The backs shouldn’t be that big of a deal. You should be able to get it done in a day, if you end up taking the four shocks to a shop to have the springs replaced. I’ve never attempted to do the front springs yet…

Greg once you get those Gaz’s on please post some pictures, from what I recall your previous ride height and space at the front fenders looked like you had a lot of gap there. If you keep the starfish wheels and whatever size tires you use you might have some rubbing issues and some decent ride concerns.
Me thinks the XJ-S was designed and developed for a certain type of client who appreciates a nice smooth quiet ride for their discerning customers.
I suppose it comes down to what your end game or goals are?

Remember, the lowering will be of the body.

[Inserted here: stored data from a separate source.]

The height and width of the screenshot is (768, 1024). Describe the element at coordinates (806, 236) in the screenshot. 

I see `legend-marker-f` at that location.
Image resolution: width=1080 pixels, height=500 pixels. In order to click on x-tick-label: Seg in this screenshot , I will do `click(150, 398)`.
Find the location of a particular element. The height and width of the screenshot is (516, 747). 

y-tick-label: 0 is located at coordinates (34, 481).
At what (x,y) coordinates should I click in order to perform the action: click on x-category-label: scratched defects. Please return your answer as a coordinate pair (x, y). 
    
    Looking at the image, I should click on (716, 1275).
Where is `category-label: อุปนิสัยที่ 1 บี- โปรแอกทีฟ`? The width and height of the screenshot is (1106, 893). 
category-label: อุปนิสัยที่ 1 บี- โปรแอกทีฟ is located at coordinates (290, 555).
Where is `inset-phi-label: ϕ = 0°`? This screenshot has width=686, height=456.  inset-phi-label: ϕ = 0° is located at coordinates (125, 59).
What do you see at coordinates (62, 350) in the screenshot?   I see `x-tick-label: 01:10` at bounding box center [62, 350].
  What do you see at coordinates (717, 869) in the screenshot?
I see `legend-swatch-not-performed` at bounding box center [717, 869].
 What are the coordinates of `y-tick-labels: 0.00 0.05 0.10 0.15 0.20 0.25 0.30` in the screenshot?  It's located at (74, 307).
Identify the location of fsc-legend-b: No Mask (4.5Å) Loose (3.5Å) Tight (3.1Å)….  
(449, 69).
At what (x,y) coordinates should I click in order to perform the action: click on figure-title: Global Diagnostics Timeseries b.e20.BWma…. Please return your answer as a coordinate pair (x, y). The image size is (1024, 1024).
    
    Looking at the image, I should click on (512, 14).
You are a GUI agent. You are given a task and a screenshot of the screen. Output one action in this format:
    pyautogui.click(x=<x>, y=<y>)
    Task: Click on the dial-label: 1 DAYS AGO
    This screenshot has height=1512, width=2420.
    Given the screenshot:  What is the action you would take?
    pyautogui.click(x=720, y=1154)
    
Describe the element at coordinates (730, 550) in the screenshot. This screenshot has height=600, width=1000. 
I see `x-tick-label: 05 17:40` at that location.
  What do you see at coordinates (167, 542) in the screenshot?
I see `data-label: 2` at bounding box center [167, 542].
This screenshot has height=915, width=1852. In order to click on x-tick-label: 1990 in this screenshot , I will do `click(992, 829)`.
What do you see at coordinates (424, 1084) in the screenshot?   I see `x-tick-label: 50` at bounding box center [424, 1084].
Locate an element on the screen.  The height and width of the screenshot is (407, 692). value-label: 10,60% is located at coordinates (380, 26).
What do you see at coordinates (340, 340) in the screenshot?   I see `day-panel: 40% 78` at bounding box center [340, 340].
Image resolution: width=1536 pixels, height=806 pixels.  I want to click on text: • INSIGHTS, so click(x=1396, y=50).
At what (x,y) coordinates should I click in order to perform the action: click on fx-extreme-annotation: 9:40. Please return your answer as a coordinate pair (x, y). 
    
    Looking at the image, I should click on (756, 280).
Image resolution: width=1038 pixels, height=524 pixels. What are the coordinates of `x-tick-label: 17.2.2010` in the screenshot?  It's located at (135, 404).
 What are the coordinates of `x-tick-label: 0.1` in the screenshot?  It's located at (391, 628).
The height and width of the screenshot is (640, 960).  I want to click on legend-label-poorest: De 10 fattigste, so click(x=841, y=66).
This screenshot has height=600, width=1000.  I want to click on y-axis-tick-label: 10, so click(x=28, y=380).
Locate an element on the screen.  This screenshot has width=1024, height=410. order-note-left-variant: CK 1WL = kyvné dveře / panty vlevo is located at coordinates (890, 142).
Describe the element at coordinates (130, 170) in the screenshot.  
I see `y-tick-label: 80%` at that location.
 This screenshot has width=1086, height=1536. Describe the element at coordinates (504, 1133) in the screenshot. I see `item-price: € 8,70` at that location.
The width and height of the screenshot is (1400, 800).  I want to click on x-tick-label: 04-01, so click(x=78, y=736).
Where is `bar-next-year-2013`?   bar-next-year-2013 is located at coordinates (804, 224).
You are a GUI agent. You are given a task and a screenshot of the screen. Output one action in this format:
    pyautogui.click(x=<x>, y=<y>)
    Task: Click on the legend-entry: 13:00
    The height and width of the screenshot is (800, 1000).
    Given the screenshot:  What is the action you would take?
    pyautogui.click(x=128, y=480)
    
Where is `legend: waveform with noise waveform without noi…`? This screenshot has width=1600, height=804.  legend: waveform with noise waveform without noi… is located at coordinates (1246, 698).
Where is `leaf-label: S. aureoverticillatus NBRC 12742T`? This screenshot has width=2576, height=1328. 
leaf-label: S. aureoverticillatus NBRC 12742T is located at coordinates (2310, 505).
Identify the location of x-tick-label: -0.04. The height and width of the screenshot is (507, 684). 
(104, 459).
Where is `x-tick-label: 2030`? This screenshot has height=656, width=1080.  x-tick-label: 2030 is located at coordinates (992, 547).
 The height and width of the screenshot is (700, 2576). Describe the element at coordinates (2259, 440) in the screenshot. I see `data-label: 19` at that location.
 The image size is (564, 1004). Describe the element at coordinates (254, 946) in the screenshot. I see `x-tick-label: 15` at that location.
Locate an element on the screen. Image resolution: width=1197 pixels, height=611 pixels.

Yeah, the subframe is not that far off the ground already, but the bumper and body still have plenty of clearance. And with the Gaz I still have 2-1/2" of space between fender and tire (I went down a tire profile) So it should be good. The front may be 1/2"-1" lower than back, but I like that kind of raked look, if done subtle.

I dunno what you’re thinking, but if shocks result in a lower ride, both subframe and body will be lower.

Pretty sure my front went up 1/2" and rear went down 1/4" when I went from Boge to Bilsteins.